• **THE REQUEST**
Output as a JSON list of strings the lines from the one containing "サービス利用料 (82, 1697)" through the end of the lines, both ends included, one string per line with blank lines skipped. Leave the pictures out.

• **EXERCISE MATERIAL**
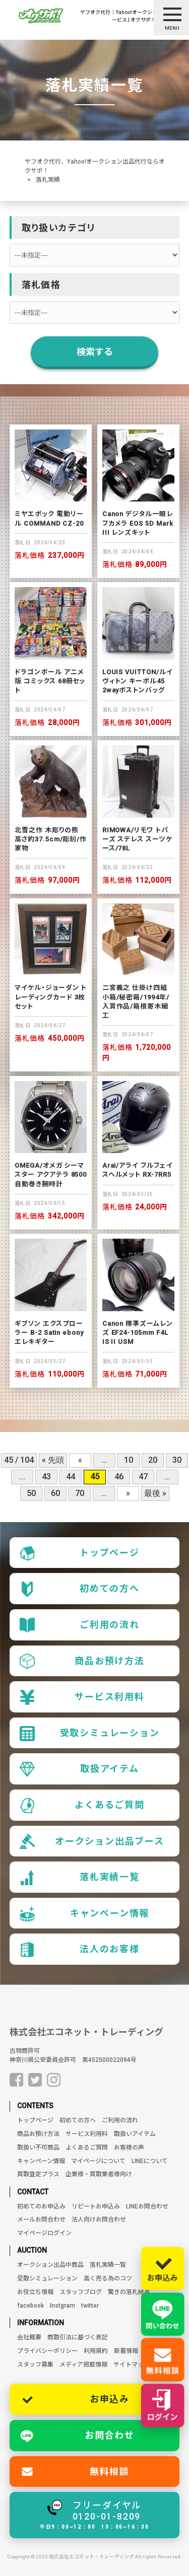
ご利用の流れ (80, 1625)
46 (118, 1476)
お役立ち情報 (35, 2292)
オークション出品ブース (92, 1841)
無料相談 (110, 2471)
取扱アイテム (79, 1769)
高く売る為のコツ (108, 2278)
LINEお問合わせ (147, 2206)
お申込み (110, 2399)
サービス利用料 (82, 1697)
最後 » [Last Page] (155, 1493)
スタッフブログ (80, 2292)
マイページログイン (44, 2233)
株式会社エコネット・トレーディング (86, 2032)
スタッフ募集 (35, 2364)
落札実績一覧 (80, 1877)
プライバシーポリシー (47, 2350)
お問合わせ (110, 2435)
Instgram (62, 2305)
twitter (90, 2305)
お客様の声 (129, 2147)
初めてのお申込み (41, 2206)
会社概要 (29, 2337)
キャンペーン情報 (84, 1913)
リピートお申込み (96, 2206)
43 (46, 1476)
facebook (30, 2305)
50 (31, 1493)
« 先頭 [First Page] (53, 1460)
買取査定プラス (38, 2174)
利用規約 (96, 2350)
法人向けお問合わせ (99, 2219)
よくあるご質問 (82, 1805)
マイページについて (98, 2161)
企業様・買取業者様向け (99, 2174)
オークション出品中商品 (50, 2264)
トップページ (80, 1553)
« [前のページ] (80, 1460)
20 (152, 1460)
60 (55, 1493)
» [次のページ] (128, 1493)
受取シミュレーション (90, 1733)
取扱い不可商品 (38, 2147)
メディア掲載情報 (83, 2364)
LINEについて (150, 2161)
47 (143, 1476)
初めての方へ (80, 1589)
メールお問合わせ (41, 2219)
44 (70, 1476)
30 (176, 1460)
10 (128, 1460)
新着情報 (126, 2350)
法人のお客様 (80, 1949)
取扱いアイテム (135, 2133)
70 (79, 1493)
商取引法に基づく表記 (77, 2337)
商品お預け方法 (82, 1661)
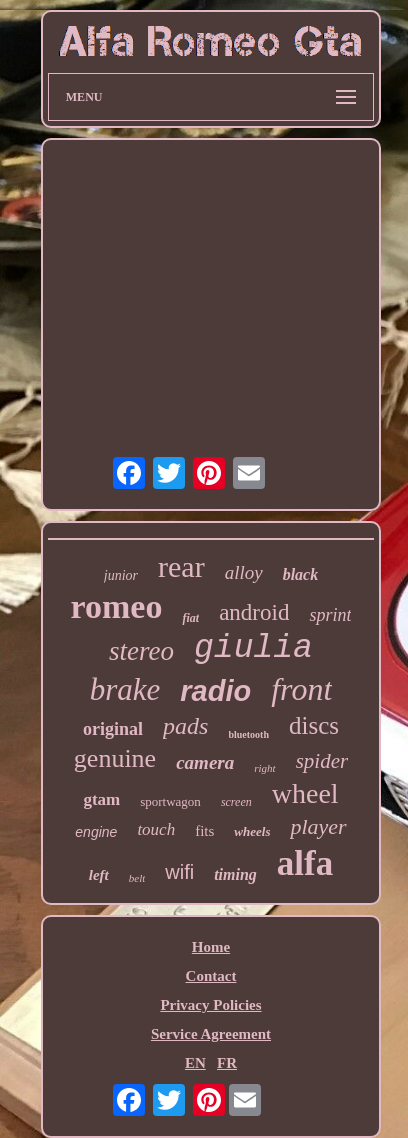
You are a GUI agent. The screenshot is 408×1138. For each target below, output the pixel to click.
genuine (115, 758)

• **COMPLETE ANSWER**
[
  "サービス利用料 (82, 1697)",
  "最後 » [Last Page] (155, 1493)",
  "スタッフブログ (80, 2292)",
  "マイページログイン (44, 2233)",
  "株式会社エコネット・トレーディング (86, 2032)",
  "スタッフ募集 (35, 2364)",
  "落札実績一覧 (80, 1877)",
  "プライバシーポリシー (47, 2350)",
  "お問合わせ (110, 2435)",
  "Instgram (62, 2305)",
  "twitter (90, 2305)",
  "お客様の声 (129, 2147)",
  "初めてのお申込み (41, 2206)",
  "会社概要 (29, 2337)",
  "キャンペーン情報 (84, 1913)",
  "リピートお申込み (96, 2206)",
  "43 (46, 1476)",
  "facebook (30, 2305)",
  "50 (31, 1493)",
  "« 先頭 [First Page] (53, 1460)",
  "買取査定プラス (38, 2174)",
  "利用規約 (96, 2350)",
  "法人向けお問合わせ (99, 2219)",
  "よくあるご質問 (82, 1805)",
  "マイページについて (98, 2161)",
  "企業様・買取業者様向け (99, 2174)",
  "オークション出品中商品 (50, 2264)",
  "トップページ (80, 1553)",
  "« [前のページ] (80, 1460)",
  "20 (152, 1460)",
  "60 (55, 1493)",
  "» [次のページ] (128, 1493)",
  "受取シミュレーション (90, 1733)",
  "取扱い不可商品 (38, 2147)",
  "メディア掲載情報 (83, 2364)",
  "LINEについて (150, 2161)",
  "47 (143, 1476)",
  "初めての方へ (80, 1589)",
  "メールお問合わせ (41, 2219)",
  "44 (70, 1476)",
  "30 (176, 1460)",
  "10 (128, 1460)",
  "新着情報 (126, 2350)",
  "法人のお客様 (80, 1949)",
  "取扱いアイテム (135, 2133)",
  "70 (79, 1493)",
  "商取引法に基づく表記 (77, 2337)",
  "商品お預け方法 (82, 1661)",
  "You are a GUI agent. The screenshot is 408×1138. For each target below, output the pixel to click.",
  "genuine (115, 758)"
]